Stop smiling, you are running!

‘Did you see that runner?’ I asked my daughter the other day. We were cycling home along a lakeside road that positively teemed with ‘physically active people,’ as the sociologists of sport put it.

‘Which one?’ she asked, looking around for clues. ‘The one we passed just now,’ I explained. ‘She was smiling, you know!’

Running tends to be a dead serious business not only for those who run for a living, which is why a smiling runner is destined to become an oxymoron. Ever heard of humble mixed martial arts fighters? It’s the same with smiling runners; they exist only in the commercial reality of glossy magazines.

When did recreational runners cease smiling and mutate into solipsistic institutes of human locomotion? The turning point appears to have preceded the Sports Tracker Smart Sensor by a few decades.
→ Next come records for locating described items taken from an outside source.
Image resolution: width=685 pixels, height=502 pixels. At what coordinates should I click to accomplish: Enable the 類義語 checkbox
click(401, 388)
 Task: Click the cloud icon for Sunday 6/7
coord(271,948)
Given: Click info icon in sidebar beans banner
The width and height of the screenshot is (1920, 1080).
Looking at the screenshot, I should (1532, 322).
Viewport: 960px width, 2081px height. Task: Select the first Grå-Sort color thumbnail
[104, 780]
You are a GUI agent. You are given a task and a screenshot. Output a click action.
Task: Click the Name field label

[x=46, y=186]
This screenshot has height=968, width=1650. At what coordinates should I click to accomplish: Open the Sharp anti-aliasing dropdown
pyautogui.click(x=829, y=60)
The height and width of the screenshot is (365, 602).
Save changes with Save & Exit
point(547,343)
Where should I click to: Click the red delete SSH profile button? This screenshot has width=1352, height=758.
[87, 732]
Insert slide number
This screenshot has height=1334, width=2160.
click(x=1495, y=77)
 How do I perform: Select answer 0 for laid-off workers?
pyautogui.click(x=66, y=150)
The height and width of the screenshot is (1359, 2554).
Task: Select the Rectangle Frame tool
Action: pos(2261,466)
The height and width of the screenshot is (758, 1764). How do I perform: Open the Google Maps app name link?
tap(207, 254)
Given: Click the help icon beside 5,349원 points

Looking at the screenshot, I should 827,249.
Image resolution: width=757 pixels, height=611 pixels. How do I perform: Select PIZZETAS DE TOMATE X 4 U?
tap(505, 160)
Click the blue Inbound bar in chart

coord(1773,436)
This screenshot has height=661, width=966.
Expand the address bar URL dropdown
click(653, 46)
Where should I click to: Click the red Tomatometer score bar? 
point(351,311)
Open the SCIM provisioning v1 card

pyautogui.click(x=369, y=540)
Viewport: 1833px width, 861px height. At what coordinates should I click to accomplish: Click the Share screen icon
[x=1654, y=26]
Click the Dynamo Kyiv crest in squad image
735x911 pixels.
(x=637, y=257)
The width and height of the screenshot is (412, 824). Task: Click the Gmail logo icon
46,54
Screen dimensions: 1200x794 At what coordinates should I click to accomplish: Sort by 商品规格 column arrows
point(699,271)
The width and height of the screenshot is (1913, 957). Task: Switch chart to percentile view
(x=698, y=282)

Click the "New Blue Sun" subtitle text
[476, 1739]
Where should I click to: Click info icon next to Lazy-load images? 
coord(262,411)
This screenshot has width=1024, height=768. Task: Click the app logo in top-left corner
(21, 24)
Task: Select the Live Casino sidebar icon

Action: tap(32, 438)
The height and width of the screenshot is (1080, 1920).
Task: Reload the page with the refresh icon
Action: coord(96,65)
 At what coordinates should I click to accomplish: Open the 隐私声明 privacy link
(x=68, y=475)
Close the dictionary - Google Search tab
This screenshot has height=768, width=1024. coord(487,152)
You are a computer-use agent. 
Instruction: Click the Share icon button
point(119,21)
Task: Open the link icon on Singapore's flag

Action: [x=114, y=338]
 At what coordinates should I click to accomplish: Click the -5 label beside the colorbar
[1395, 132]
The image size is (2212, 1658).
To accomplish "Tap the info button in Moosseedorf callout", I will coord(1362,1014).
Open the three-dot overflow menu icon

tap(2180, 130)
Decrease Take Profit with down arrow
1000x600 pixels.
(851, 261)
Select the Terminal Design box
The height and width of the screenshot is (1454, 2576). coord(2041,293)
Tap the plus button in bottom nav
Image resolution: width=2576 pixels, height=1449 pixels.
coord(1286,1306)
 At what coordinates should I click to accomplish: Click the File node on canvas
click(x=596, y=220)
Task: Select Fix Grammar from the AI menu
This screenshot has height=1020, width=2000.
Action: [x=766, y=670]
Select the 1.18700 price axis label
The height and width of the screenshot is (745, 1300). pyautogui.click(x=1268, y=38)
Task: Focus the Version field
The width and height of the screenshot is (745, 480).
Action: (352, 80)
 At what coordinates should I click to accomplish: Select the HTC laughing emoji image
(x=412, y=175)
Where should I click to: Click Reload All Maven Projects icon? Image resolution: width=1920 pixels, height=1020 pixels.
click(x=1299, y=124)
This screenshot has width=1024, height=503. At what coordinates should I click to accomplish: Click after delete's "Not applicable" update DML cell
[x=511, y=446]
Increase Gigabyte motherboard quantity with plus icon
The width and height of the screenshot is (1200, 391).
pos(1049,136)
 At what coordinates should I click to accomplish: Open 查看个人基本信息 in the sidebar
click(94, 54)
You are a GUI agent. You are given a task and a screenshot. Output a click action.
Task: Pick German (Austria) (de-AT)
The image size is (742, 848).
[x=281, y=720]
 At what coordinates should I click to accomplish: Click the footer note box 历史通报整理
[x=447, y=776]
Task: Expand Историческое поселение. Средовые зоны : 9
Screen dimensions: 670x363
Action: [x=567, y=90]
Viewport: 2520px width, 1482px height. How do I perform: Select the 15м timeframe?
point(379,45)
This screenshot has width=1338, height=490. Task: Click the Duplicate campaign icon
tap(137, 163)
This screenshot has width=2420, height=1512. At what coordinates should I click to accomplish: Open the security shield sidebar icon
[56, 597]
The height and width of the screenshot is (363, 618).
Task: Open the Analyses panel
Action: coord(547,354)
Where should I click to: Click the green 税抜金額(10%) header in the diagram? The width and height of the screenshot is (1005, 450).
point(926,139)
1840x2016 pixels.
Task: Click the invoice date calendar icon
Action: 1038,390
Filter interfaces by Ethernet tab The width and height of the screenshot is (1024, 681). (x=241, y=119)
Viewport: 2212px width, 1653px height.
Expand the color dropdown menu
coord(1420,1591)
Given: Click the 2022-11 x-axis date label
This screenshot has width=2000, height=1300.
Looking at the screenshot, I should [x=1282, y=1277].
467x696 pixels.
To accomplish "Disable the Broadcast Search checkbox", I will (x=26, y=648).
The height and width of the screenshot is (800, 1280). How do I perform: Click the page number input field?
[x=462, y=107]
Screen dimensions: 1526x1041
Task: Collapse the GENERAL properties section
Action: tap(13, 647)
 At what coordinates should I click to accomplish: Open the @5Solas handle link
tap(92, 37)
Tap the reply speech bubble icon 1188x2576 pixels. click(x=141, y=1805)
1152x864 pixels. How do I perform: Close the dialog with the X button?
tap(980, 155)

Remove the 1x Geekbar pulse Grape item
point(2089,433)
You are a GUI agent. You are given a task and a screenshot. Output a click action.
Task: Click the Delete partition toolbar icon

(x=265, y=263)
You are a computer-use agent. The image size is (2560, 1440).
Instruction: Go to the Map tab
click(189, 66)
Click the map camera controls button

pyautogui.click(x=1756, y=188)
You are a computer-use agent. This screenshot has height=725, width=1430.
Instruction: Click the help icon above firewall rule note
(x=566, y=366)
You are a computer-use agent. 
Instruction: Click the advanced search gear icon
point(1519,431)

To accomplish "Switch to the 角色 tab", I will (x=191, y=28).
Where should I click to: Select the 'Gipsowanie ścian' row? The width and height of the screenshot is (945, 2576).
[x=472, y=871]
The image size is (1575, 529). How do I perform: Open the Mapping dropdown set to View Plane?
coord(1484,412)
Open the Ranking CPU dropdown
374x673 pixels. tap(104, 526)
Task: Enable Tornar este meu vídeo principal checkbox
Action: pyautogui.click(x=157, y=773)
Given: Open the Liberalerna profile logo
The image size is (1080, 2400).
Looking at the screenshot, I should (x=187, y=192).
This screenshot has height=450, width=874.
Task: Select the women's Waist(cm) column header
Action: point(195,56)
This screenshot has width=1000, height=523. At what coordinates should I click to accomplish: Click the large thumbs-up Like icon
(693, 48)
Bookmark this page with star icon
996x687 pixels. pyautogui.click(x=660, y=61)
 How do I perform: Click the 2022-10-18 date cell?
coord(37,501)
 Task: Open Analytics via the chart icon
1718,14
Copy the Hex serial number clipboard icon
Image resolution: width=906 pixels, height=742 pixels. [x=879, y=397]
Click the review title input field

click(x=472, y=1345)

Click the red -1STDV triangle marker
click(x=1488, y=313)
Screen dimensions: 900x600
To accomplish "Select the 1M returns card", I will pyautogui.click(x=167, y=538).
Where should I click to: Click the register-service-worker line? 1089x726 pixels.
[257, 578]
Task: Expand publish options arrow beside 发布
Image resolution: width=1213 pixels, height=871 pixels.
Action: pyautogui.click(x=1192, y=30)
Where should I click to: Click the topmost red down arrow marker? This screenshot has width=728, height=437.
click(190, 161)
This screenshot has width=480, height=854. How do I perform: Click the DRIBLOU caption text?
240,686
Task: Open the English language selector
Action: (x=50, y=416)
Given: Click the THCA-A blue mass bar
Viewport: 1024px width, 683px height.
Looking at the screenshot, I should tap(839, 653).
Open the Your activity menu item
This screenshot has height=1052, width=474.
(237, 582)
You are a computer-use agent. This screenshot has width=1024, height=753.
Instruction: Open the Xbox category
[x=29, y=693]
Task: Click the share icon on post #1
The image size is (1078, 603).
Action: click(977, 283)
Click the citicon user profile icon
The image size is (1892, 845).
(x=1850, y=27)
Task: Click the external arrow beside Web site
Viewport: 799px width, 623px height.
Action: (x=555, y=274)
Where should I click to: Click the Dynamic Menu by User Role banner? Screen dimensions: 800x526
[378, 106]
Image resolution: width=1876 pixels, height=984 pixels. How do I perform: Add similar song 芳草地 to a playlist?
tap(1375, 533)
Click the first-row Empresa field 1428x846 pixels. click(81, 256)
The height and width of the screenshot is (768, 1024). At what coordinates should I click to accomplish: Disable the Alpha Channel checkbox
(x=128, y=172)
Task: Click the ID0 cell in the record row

American runners, according to Jean Baudrillard, ‘cocooned in the solitary sacrifice’ of their energy in the early 1980s, which may or may not have been just another symptom of the Reaganite era.

The French philosopher was partly right, partly wrong. As the historian Aaron Haberman recently argued, ‘solitary runners came together’ all over America in the 1970s, if not earlier (Journal of Sport History 1/2017). At least some first-generation joggers protected themselves against the proverbial trap of long-distance runner’s loneliness by setting up communities of their own.

According to Baudrillard, America, especially California, provides a glimpse of things to come, and in terms of sports technology, Europeans may well have lagged behind the American trailblazers. Subsequently, the Walkmans spotted by the French visitor evolved into the iPhones without which no self-respecting twenty-first century jogger dares to break into a sweat.

Which brings us back to this year’s wonder woman, the smiling runner circling a lake in Central Finland. ‘You see,’ I started lecturing to my daughter. ‘She smiled because she enjoys the simple act of running, which is something every person should do. Running for no other reason than the thrill of being able to keep your legs busy!’

‘You just didn’t get it, dad,’ the cycling six-year-old shot back. ‘She had earphones, didn’t you see? She must’ve been listening to music or talking to somebody. Anyway, when will I get my iPhone?’